Wednesday, 1 September 2010

30 Days of Night

Year: 2007
Director: David Slade
Screenplay: Steve Niles, Stuart Beattie and Brian Nelson, based on the comic book by Steve Niles and Ben Templesmith
Starring: Josh Hartnett, Melissa George, Danny Huston, Ben Foster, Manu Bennett, Mark Boone Junior and Mark Rendall
Running Time: 113 minutes
Genre: Horror, action, survival, vampire

Summary: The small town of Barrow, Alaska, is the northmost town in the United States and every year experiences thirty days of total, twenty-four hour darkness. On the last day of sunlight, while many of the residents leave the town to escape the month long night, the town experiences unusually severe occurances of vandalism as the town's power supply and communications are shut. Following a disruption in the local bar, the town's sheriff Eben Oleson (Hartnett) arrests a mysterious and violent stranger (Foster). Oleson is also surprised to discover that his estranged wife, Fire Marshal Stella (George), is trapped in the town after missing the last flight out. As soon as the darkness takes hold, the town is swept by a series of brutal murders. It turns out that they have been overrun by a tribe of vampires, led by the philosophical Marlow (Huston), who have been drawn to the town by the month of perpetual night. Soon, Oleson and Stella find themselves with a small group of survivors who have to survive thirty days in a small town overrun by hungry and unsleeping vampires.

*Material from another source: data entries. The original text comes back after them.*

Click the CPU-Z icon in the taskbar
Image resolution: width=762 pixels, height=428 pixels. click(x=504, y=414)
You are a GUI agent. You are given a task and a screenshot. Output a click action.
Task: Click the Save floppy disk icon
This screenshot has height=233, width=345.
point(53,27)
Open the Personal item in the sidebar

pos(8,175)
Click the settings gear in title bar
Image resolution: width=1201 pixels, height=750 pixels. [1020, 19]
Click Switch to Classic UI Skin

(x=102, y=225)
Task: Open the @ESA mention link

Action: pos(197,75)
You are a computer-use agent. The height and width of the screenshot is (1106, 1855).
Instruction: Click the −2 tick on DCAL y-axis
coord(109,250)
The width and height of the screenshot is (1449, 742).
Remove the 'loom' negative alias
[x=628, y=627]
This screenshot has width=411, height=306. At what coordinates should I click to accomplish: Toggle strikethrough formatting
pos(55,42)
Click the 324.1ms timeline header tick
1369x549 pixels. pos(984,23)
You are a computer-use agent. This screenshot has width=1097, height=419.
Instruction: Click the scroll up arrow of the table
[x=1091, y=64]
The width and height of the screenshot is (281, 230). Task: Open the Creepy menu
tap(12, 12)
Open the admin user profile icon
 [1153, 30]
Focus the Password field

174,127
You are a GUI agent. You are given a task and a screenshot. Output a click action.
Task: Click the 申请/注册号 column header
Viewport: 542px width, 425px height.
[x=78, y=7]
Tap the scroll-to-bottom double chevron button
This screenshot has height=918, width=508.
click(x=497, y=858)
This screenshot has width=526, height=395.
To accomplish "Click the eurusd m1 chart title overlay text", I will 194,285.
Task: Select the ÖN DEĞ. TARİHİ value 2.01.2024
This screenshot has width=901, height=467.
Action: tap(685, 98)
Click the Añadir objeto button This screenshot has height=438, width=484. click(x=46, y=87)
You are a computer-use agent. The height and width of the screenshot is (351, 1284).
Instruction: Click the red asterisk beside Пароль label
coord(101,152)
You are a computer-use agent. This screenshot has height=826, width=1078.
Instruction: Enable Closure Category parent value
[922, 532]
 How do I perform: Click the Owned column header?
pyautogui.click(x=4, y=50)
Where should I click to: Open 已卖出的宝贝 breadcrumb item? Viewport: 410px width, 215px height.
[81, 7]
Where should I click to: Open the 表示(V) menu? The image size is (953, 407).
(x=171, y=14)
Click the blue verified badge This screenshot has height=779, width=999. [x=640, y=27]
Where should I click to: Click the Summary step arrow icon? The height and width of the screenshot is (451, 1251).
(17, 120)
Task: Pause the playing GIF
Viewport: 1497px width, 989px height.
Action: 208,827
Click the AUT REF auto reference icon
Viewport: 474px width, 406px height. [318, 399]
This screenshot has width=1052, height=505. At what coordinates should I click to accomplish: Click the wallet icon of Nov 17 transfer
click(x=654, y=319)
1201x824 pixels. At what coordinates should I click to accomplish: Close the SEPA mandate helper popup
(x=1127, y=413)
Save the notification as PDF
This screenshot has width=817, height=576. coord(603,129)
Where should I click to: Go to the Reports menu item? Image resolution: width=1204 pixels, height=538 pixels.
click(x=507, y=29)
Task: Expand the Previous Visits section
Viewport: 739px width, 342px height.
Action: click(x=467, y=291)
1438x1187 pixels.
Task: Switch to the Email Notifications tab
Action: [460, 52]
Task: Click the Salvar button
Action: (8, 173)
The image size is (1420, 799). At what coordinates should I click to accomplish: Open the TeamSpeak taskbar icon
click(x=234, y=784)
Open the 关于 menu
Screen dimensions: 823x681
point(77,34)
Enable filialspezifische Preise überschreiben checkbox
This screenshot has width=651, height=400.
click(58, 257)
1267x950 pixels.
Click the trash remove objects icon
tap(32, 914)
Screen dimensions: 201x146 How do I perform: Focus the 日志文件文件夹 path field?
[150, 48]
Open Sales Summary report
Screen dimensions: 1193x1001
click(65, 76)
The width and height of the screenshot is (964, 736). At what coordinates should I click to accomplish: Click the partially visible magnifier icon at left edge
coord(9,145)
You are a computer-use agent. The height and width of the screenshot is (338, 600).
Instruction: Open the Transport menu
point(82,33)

Opinion: This movie is based on the three-issue comic-book miniseries 30 Days of Night, written by Steve Niles and illustrated by Ben Templesmith, which was published in 2002 and subsequently followed by several sequels. The movie itself is fun if not particularly special, being very firmly in the "small group of people trapped and surrounded by evil" school of survival horror. The film's main twist on the vampire mythos is the fact that the humans are denied the one main advantage they have in other vampire stories i.e. the fact that vampires can only go out at night. Here there is only night. This makes the movie more similar to zombie movies such as Night of the Living Dead (1968). The film's main problem is that it lacks variety becoming stuck in a fomula (they go out, are attacked by vampires, they escape and go back), and the action, though well done, becomes repetitive, particularly in the middle on the film. The vampires in the film are interesting, they are much stronger and faster than humans and are very resiliant they are also given their own language. The movie is well performed by an effective cast and well directed by David Slade, who made his name with the controversial thriller Hard Candy (2005) and returned to the undead with The Twilight Saga: Eclipse (2010).
The film was followed by a straight to DVD sequel called 30 Days of Night: Dark Days.

"When man meets a force he can't destroy, he destroys himself. What a plague you are."